2. В случае, если оценочный резерв не создавался или его суммы недостаточно для покрытия списываемой задолженности.

– Дебет счета 91.2 «Прочие расходы» Кредит счета учёта расчётов (60, 62, 70, 71, 73, 76) – списана дебиторская задолженность с истекшим сроком исковой давности или не реальная к взысканию (в том числе не покрытая за счёт резерва).

– Дебет счета 007 «Списанная в убыток задолженность неплатежеспособных дебиторов» - отражена дебиторская задолженность, списанная в связи с не реальностью её взыскания.

В налоговом учёте делаются следующие проводки:

1. В случае, если создавался резерв по сомнительным долгам в соответствии со ст. 266 НК РФ, то именно он используется для покрытия убытков от безнадежных долгов. Если сумм резерва недостаточно, то сумма разницы (между суммой использованного резерва и суммой задолженности) включается в состав внереализационных расходов.

2. В случае, если резерв по сомнительным долгам не создавался, задолженность списывается в состав внереализационных расходов. Внереализационные расходы в части списания дебиторской задолженности признаются в том налоговом периоде, в котором истек срок исковой давности (внесена запись ЕГРЮЛ о ликвидации должника, получен акт судебного пристава). Этого мнения придерживаются налоговые органы (письмо УФНС РФ от 13.04.2011г. №16-15/035618.1@) и ВАС РФ (Постановление от 15.06.2010 г. №1574/10).

Для своевременного и полного списания кредиторской задолженности с истекшим сроком исковой давности необходимо регулярно проводить инвентаризацию такой задолженности. В соответствии с п.12 закона «О бухгалтерском учёте» №129-ФЗ, организация обязана проводить инвентаризацию перед составлением годовой бухгалтерской отчётности.

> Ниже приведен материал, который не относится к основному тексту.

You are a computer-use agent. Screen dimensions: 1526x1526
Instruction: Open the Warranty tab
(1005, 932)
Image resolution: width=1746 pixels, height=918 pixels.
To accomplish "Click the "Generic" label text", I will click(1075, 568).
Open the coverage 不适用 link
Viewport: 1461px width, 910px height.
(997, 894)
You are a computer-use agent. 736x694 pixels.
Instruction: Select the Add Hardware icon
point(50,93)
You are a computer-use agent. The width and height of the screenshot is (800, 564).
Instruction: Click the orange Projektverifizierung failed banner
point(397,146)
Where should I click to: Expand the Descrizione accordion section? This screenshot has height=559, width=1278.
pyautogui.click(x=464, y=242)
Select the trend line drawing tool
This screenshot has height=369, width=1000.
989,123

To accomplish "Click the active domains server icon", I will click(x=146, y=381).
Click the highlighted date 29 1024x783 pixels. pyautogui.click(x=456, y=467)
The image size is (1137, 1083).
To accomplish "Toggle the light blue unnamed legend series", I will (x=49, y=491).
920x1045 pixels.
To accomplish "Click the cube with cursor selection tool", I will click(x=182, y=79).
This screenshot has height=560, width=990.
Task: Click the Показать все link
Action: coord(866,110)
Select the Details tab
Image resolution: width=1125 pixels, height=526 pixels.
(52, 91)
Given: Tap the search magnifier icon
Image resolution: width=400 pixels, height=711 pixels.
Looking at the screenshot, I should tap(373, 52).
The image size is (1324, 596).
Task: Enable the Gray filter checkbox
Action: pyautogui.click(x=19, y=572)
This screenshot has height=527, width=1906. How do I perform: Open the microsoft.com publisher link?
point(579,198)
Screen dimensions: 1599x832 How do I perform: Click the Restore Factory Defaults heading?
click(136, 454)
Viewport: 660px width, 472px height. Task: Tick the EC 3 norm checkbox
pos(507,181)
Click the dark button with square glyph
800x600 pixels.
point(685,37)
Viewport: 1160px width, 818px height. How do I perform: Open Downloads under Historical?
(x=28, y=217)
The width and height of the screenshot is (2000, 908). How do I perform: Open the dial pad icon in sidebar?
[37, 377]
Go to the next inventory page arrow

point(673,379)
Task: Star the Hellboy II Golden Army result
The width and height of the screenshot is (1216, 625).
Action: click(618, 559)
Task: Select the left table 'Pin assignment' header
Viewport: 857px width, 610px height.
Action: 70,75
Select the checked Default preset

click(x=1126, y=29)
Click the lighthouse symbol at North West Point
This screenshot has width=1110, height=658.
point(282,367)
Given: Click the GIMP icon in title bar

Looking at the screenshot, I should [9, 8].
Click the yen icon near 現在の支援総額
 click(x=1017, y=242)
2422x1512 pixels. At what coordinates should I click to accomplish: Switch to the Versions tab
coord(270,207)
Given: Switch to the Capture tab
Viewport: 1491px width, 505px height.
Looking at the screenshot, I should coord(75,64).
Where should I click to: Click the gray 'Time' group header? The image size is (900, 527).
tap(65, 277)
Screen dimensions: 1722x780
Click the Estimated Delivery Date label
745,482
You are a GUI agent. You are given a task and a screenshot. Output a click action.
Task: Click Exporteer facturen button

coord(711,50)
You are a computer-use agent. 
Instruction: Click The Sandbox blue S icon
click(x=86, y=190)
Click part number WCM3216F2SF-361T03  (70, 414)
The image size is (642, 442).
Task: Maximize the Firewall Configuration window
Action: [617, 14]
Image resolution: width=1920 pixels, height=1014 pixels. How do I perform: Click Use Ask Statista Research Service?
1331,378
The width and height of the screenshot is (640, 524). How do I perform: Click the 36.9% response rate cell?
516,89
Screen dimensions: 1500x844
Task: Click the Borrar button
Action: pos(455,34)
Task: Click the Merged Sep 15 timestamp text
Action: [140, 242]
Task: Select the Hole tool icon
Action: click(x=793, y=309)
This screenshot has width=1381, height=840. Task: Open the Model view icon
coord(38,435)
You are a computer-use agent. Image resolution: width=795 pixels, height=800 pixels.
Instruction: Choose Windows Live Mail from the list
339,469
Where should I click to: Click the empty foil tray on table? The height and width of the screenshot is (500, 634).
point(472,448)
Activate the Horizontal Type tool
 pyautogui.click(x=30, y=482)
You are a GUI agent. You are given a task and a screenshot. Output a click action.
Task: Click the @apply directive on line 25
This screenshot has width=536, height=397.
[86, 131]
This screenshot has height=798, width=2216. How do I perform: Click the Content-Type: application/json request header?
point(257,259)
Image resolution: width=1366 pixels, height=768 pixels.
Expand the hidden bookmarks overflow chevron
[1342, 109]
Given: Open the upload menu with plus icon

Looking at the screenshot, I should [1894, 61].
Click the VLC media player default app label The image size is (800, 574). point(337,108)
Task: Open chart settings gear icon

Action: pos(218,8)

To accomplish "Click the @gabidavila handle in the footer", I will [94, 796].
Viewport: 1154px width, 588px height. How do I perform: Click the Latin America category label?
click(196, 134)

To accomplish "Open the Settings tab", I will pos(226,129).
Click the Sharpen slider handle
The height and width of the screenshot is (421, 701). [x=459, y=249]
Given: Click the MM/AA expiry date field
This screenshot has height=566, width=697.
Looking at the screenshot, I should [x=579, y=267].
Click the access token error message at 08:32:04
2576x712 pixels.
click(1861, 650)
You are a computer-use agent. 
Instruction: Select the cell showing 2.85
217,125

При обнаружении кредиторской задолженности, по которой истек срок исковой давности, она списывается в состав доходов организации для целей бухгалтерского и налогового учёта. При этом, признание доходов для целей налогового учёта происходит в том налоговом периоде, в котором истек срок исковой давности и не привязывается к датам проведения инвентаризации и приказа руководителя о её списании [39, c. 218].